Tuesday, April 27, 2010

Results Just in from Havana

Fidel Castro and his gang are going through that regular farce they call free and democratic elections. I don't suppose you've noticed, because it won't change anything whatever about the government of Cuba, and there won't be rioting on the streets. No one in Cuba cares except the propagandists, and no one outside Cuba cares because the media thinks it's far more fun to denounce as fraudulent eclections in certain other countries, where they might well be, or even when they are genuinely democratic but the wrong person wins.

Even a megalomaniac like Fidel can't control everything by himself, so there is a National Assembly made up of delegates from all the regions which notionally has both legislative and executive power. This is Fidel's democratic fig-leaf.*

The candidates are not all overtly Friends of Fidel, though the majority invariably are party members of proven loyalty. In any case, only the Communist Party is allowed to campaign, and any candidate who deviates from the basic message may find they have problems not only getting elected, but also getting work or housing, and is likely to find all kinds of social problems arising around them.
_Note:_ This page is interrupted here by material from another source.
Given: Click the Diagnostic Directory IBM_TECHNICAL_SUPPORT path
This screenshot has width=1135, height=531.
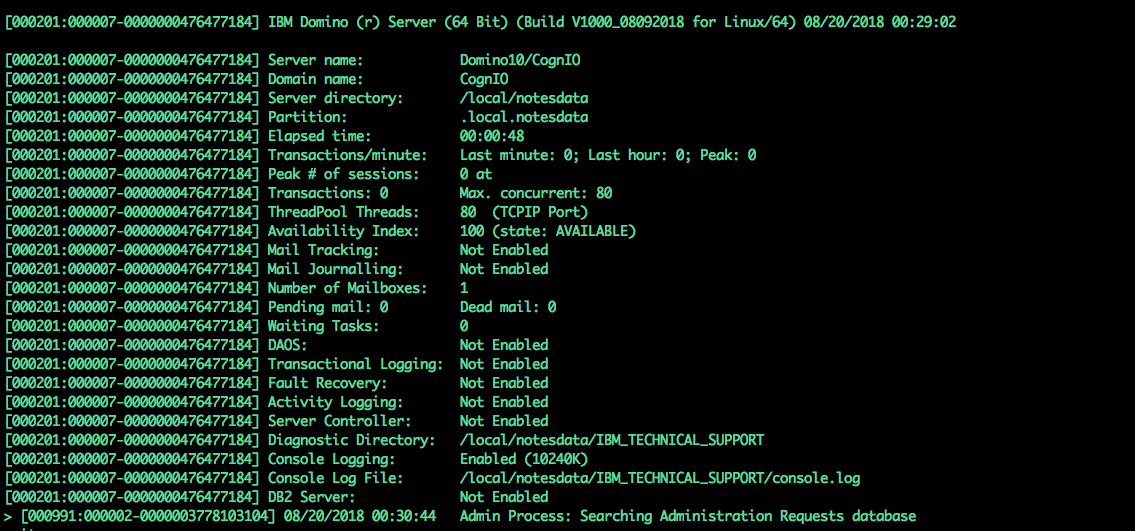Looking at the screenshot, I should 612,440.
The government dosen't take chances, even after controlling very carefully the selection of all but a small minority of the delegates to the National Assembly. It still retains the power to ignore its decisions and rule directly by decree, which is how most things are done in practice.

We are informed by the electoral commision that over 8m people voted, representing 95% of the electorate, and that turnout was over 92% in every province. We can already begin to smell the rotting fish. These numbers already have the rotten smell of tractor stats.

In a few days another assembly will be formed and the long-suffering Cuban people will have the pleasure of knowing that, not only are they paying for this farse, but they will be told repeatedly that when the assembly rubber-stamps the decrees of the government, it is freely expressing the will of the people, and they will have to accept that that is their will or there will be trouble. Cubans who have escaped say the same as those who were finally released from tyranny in Western Europe used to say, that psychologically one of the worst things for normal people was having to pretend that every act of government repression, designed only to further its own ends and increase its domination, was in fact your will and in your best interests, and having to say this out loud to some apparatchik who knew it was cobblers and who knew that you knew it too.

Anyhow, there have been elections in Cuba, in accordance with its constitution, which we will have a closer look at some day.

*Although tentative comparisons can be made here with the EU Parliament, in the case of the EU the fig-leaf has a real function, in that waving it in the direction of the people really does serve to make the whole thng look a bit more democratic. In the case of Cuba, the rest of the world barely knows it exists, and doesn't care, and the people it is supposed to represent and defend know perfectly well that it is not on their side.